• **Quoted passage**:
>>>

11th August 2016
The Dyson DC01 is undeniably one of the world’s design classics, with James Dyson being one of the most recognised faces of the modern design world. After reading Dyson’s autobiography “Against the Odds” and learning about the story behind the development of the Dual Cyclone and his focus towards making a product that would out merit it’s competitors in every aspect, I was intrigued to analyse the smaller components that come together to create such a fantastic end result.
What is interesting about this DC07 model is that it was the first Dyson to include the improved “root cyclone technology” which builds upon the concept of the Dual Cyclone and uses it to provide higher, more continuous suction power. The Dual Cyclone finds the balance between precision engineering and beautiful design and as my understanding of it has progressed through intially reading about it’s development, to then analysing countless diagrams and Youtube videos, it feels only right that the next step will be to see the inner workings for myself.
I shall not spend too long on this section; but I feel like it is deserved of attention. Due to the nature of the product, the first step of this teardown was to eliminate all the dust from the components to hopefully avoid dramatically shortening my life expectancy. I have to say that I was immediately reminded of why I admire Dyson’s attention to detail so much as I was able to clean the entire product without removing a single screw or dealing with any nasty snap fits: the majority of components had both handy release levers and clear signifiers; but we shall focus more on these later.
With the product now clean, I decided to break it down into more manageable sized sections.

<<<

• **Material**:
>>>

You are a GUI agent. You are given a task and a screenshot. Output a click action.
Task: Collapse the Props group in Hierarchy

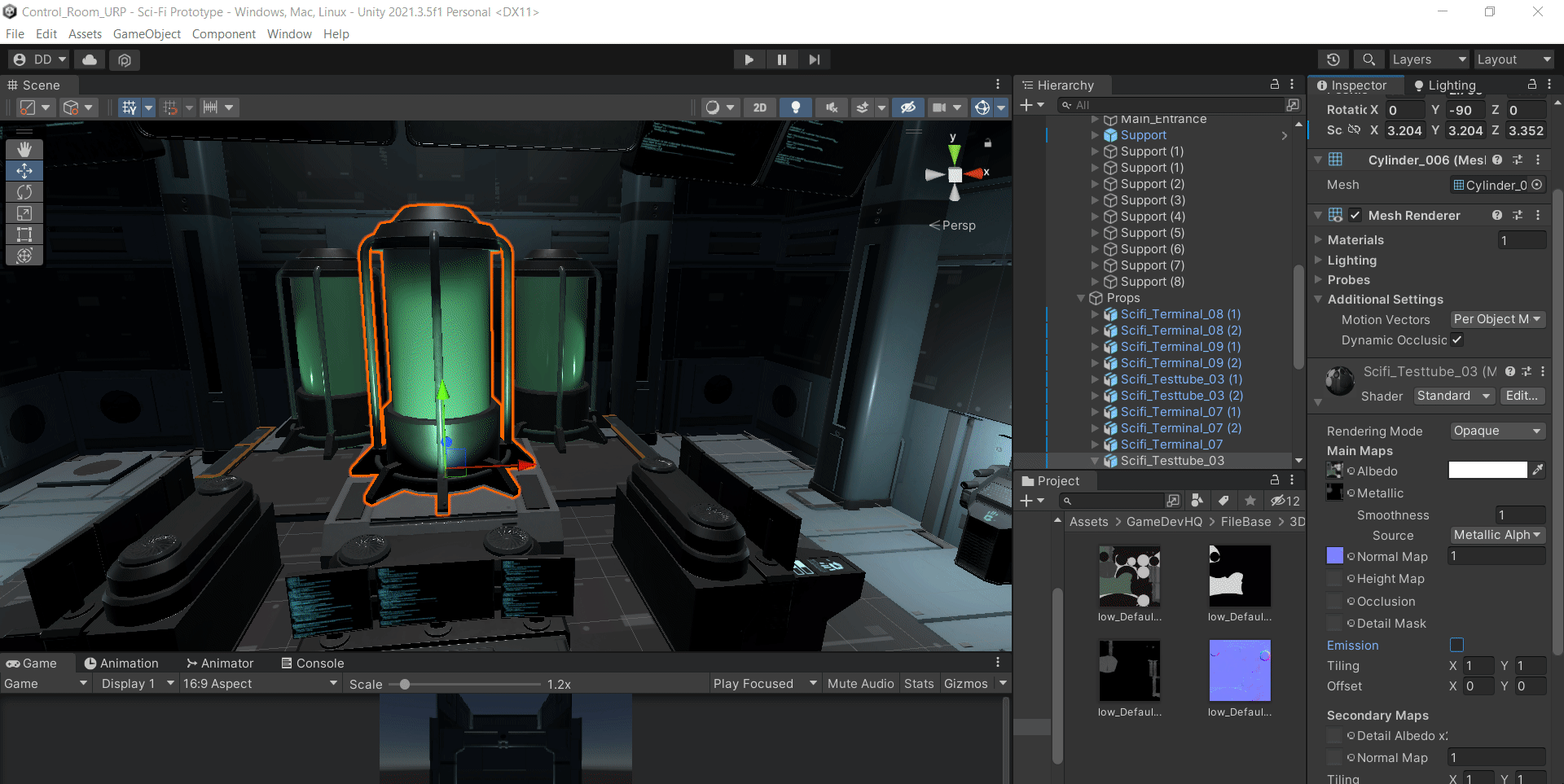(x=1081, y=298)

<<<

• **The request**:
Could you copy the Dyson vacuum teardown post at the top of the page, above the data, word for word and in full?

• **Task result**:
11th August 2016
The Dyson DC01 is undeniably one of the world’s design classics, with James Dyson being one of the most recognised faces of the modern design world. After reading Dyson’s autobiography “Against the Odds” and learning about the story behind the development of the Dual Cyclone and his focus towards making a product that would out merit it’s competitors in every aspect, I was intrigued to analyse the smaller components that come together to create such a fantastic end result.
What is interesting about this DC07 model is that it was the first Dyson to include the improved “root cyclone technology” which builds upon the concept of the Dual Cyclone and uses it to provide higher, more continuous suction power. The Dual Cyclone finds the balance between precision engineering and beautiful design and as my understanding of it has progressed through intially reading about it’s development, to then analysing countless diagrams and Youtube videos, it feels only right that the next step will be to see the inner workings for myself.
I shall not spend too long on this section; but I feel like it is deserved of attention. Due to the nature of the product, the first step of this teardown was to eliminate all the dust from the components to hopefully avoid dramatically shortening my life expectancy. I have to say that I was immediately reminded of why I admire Dyson’s attention to detail so much as I was able to clean the entire product without removing a single screw or dealing with any nasty snap fits: the majority of components had both handy release levers and clear signifiers; but we shall focus more on these later.
With the product now clean, I decided to break it down into more manageable sized sections.